Once the line containing "You are a GUI agent. The screenshot is 1366×1621." is found in the records below, return it and each following line exactly, up to and including the line containing "ERP & CRM (739, 1281)", and nothing else.
Data shown below:
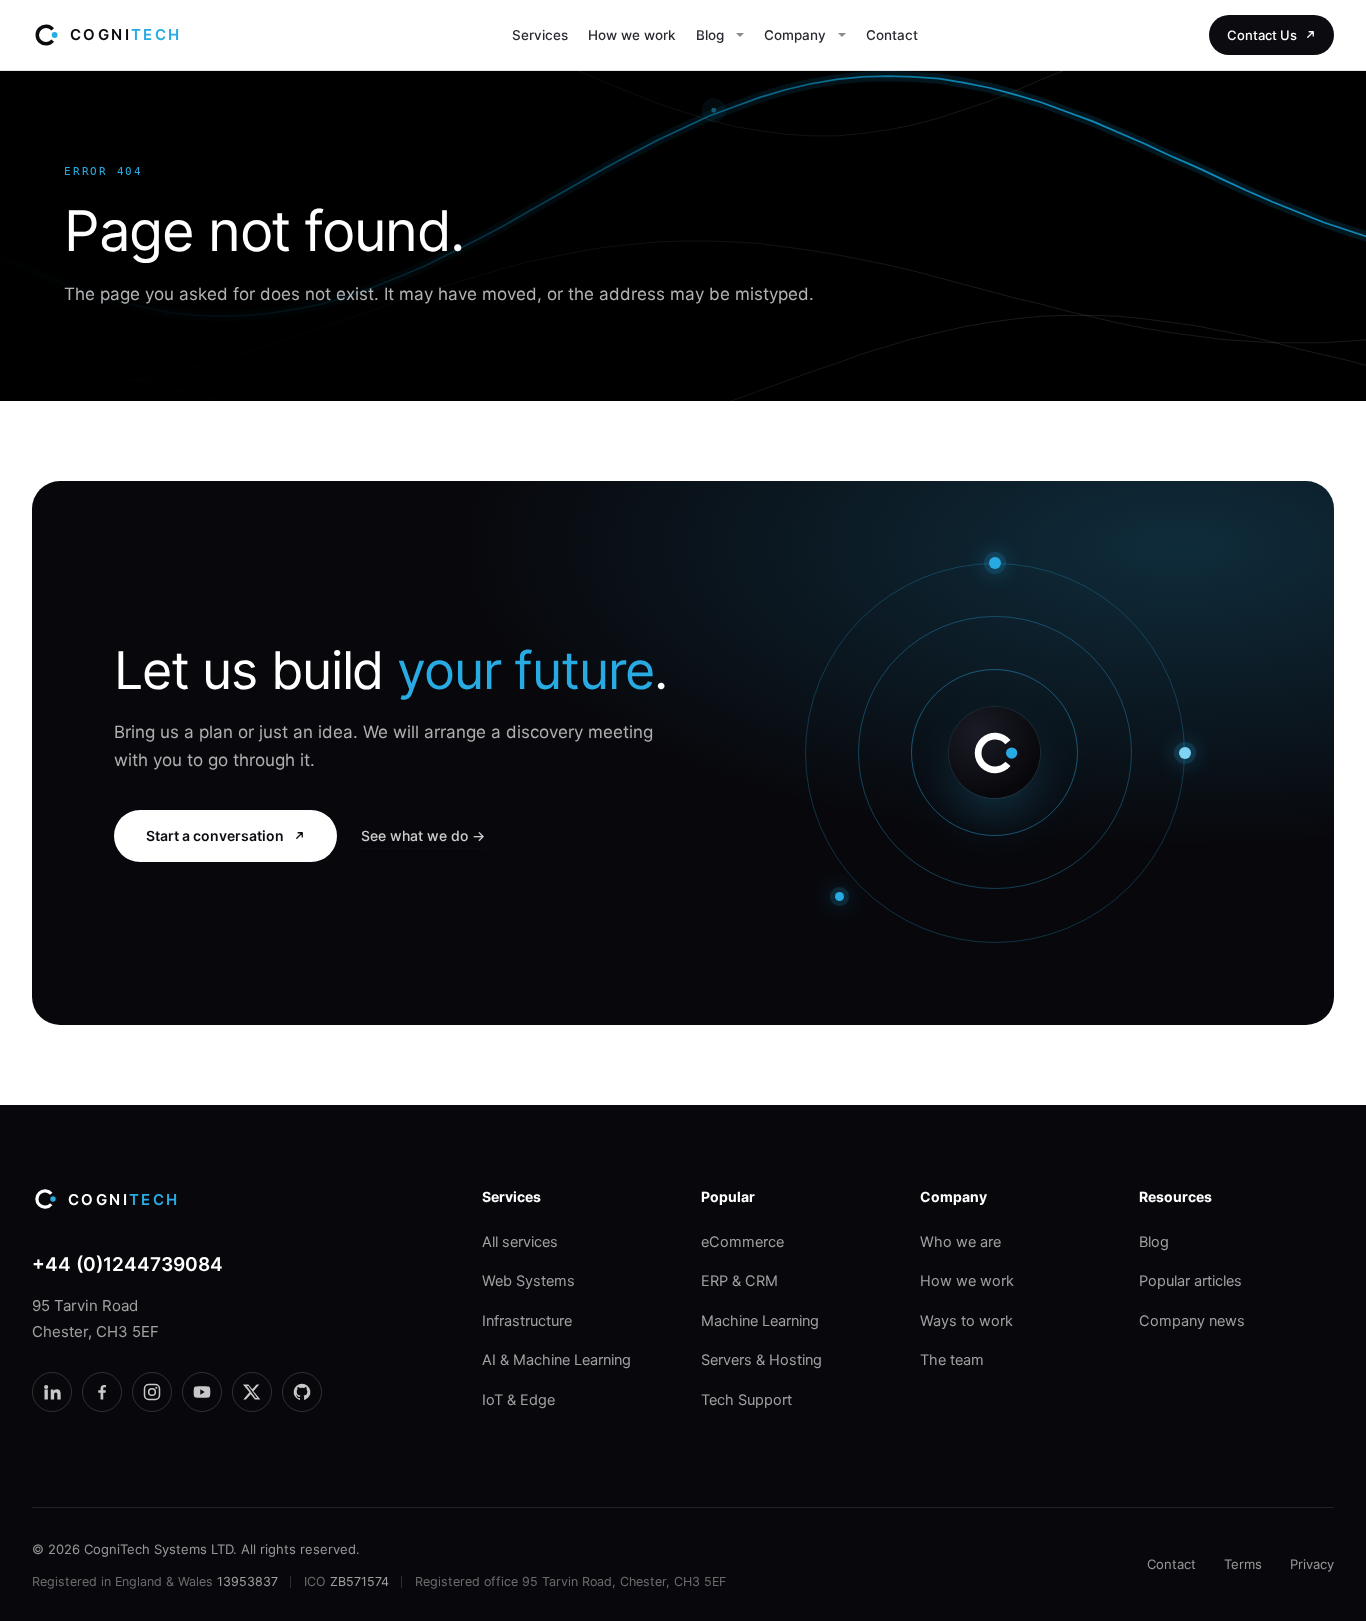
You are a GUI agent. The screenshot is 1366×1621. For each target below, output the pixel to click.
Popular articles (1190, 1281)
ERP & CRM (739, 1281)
End of Data shown.
Data shown below:
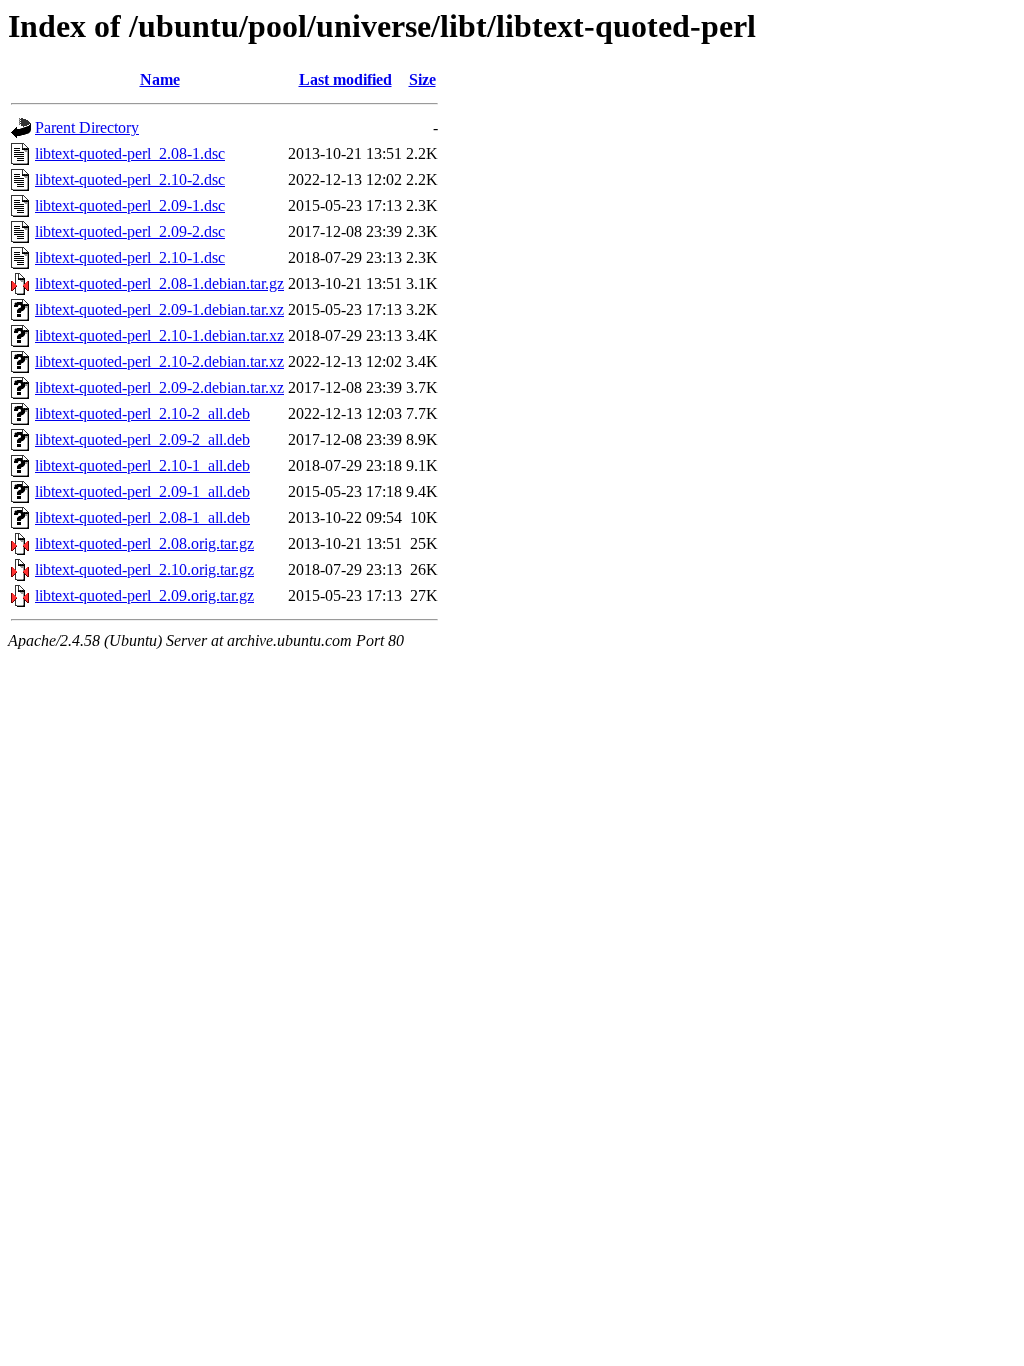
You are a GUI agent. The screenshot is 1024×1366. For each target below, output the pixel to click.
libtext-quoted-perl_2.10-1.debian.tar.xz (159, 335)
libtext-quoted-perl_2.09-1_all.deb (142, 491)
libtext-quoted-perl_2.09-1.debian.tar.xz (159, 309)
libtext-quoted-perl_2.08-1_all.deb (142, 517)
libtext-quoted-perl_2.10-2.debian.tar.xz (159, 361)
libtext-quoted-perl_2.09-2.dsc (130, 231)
End of Data shown.
Data shown below:
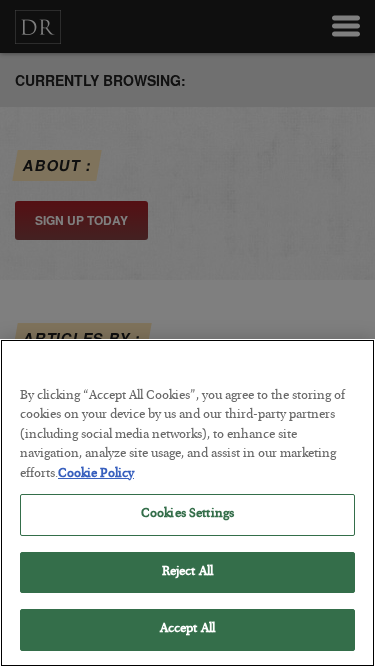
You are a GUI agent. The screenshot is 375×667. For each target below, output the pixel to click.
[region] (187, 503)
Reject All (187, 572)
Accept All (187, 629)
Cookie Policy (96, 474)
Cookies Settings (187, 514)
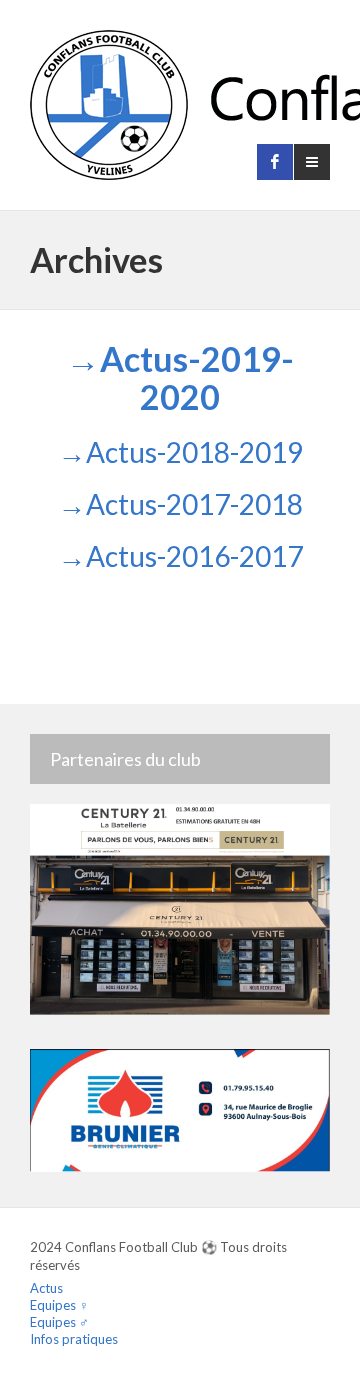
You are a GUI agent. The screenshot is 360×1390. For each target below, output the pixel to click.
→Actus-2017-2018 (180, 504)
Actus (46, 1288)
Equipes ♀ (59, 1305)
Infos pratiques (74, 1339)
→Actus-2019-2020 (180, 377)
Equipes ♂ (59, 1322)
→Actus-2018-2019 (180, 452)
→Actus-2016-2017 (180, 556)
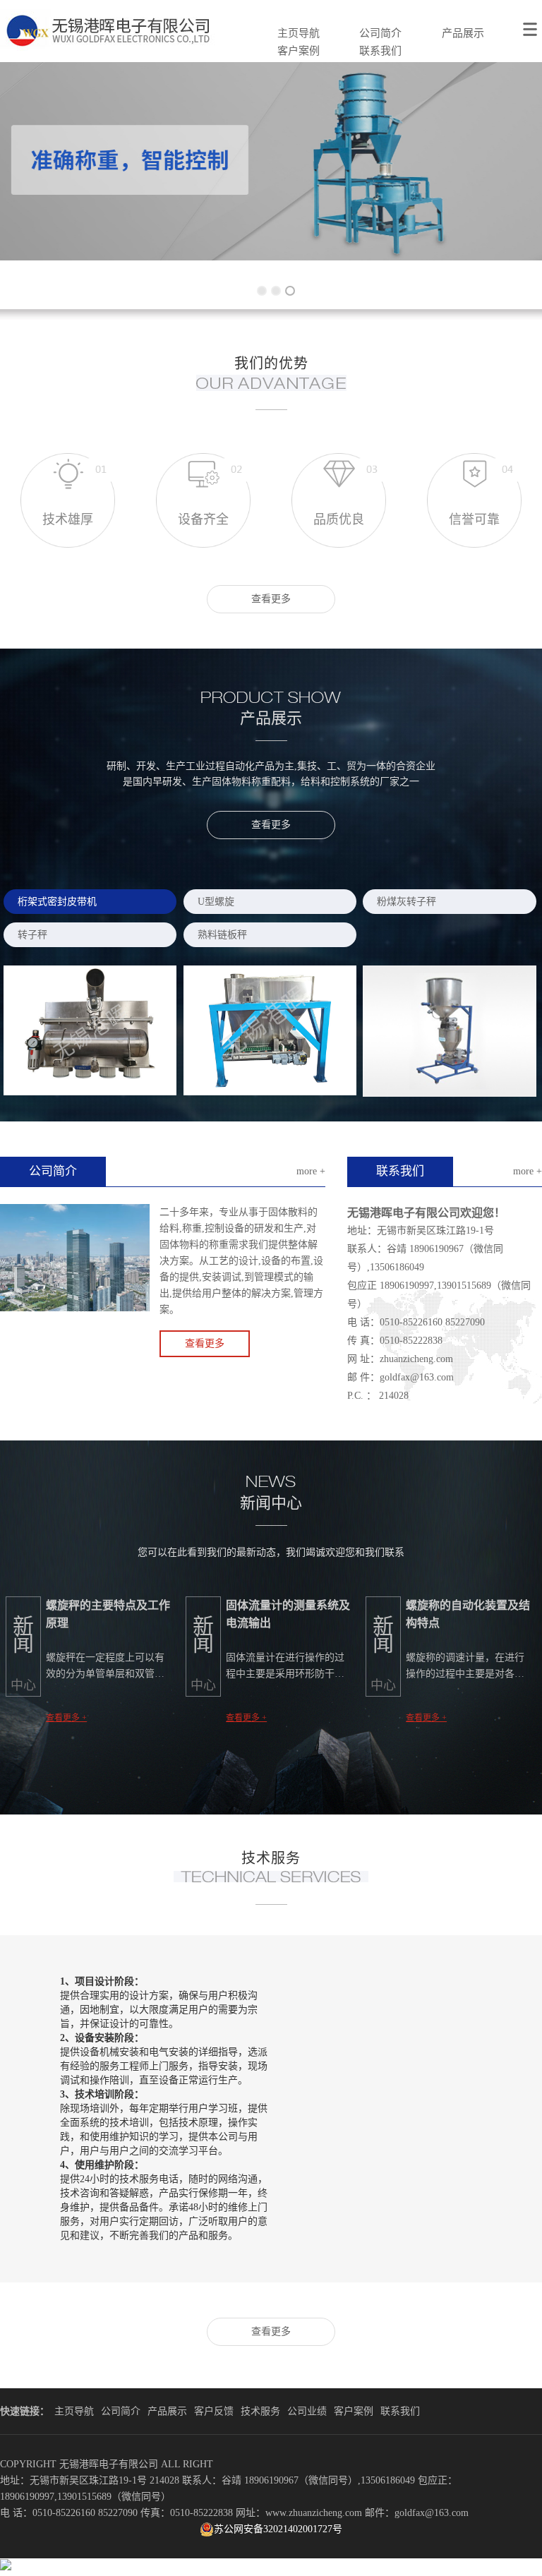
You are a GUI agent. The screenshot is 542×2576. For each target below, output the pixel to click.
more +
End of Data shown.
» **Task answer**:
You are a GUI agent. The screenshot is 1366×1621. For each target below, output the pixel to click.
Popular articles (1190, 1281)
ERP & CRM (739, 1281)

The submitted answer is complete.